Greger asserted the statute of limitations as a defense. The critical question, of course, was when Jackson had "discovered" Greger's malpractice, and so Greger requested all of the documents concerning communications between Jackson and her current lawyer on that issue. Jackson acknowledged that her communications with Greger were no longer privileged, since she'd sued him, but argued that her communications with her current lawer were privileged.
The court of appeals reversed the trial judge's order compelling the discovery. In doing so, the appellate court applied the common-law test to determine whether a waiver had occurred: "(1) assertion of the privilege was a result of some affirmative act, such as filing suit, by the asserting party; (2) through this affirmative act, the asserting party put the protected information at issue by making it relevant to the case; and (3) application of the privilege would have denied the opposing party access to information vital to his defense." The court held that the second and third prongs hadn't been satisfied.

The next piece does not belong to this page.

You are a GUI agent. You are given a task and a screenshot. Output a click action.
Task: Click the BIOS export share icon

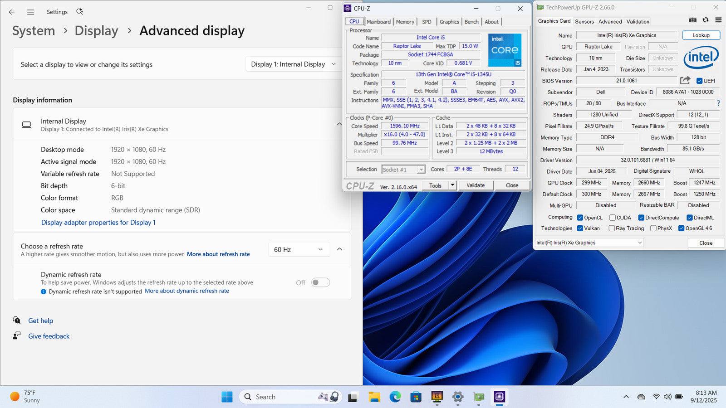click(x=685, y=80)
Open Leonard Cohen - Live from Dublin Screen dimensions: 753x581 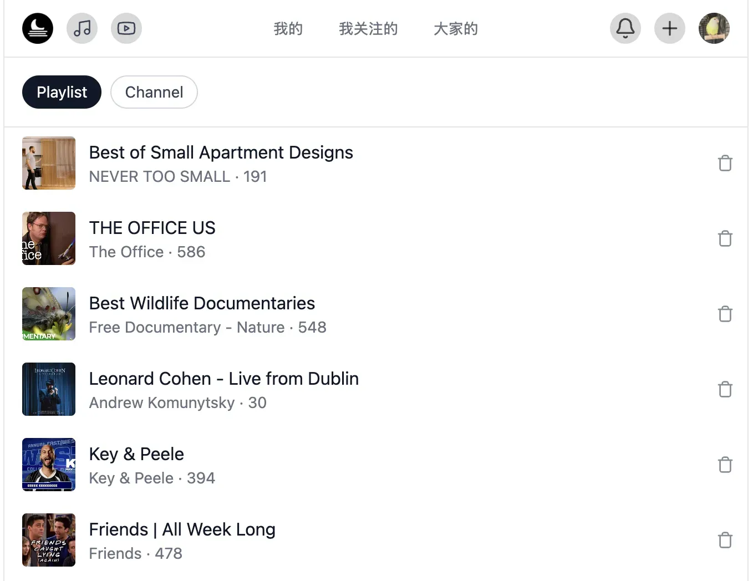(223, 379)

The Supreme Court affirmed, but on different grounds: it held that application of the common-law test was improper, because the statute, RC 2317.02, provided the only means by which the attorney-client privilege could be waived: by express consent, or by the client testifying as to the communications. (The statute also provides that if the client discloses that he's engaged in sexual abuse of a child, the attorney is required to report it. That's another story in itself.)
As I said, Jackson does little more than restate current law; the Court had expressed pretty much the same ruling over a decade ago in State v. McDermott, where the Court held that a client hadn't waived the privilege by disclosing the conversation with his attorney to a third party.
Still, it may be that Jackson doesn't mean quite all what it says. The statute says nothing about the privilege being waived if the client files a lawsuit against the attorney, but everybody recognizes that as an exception.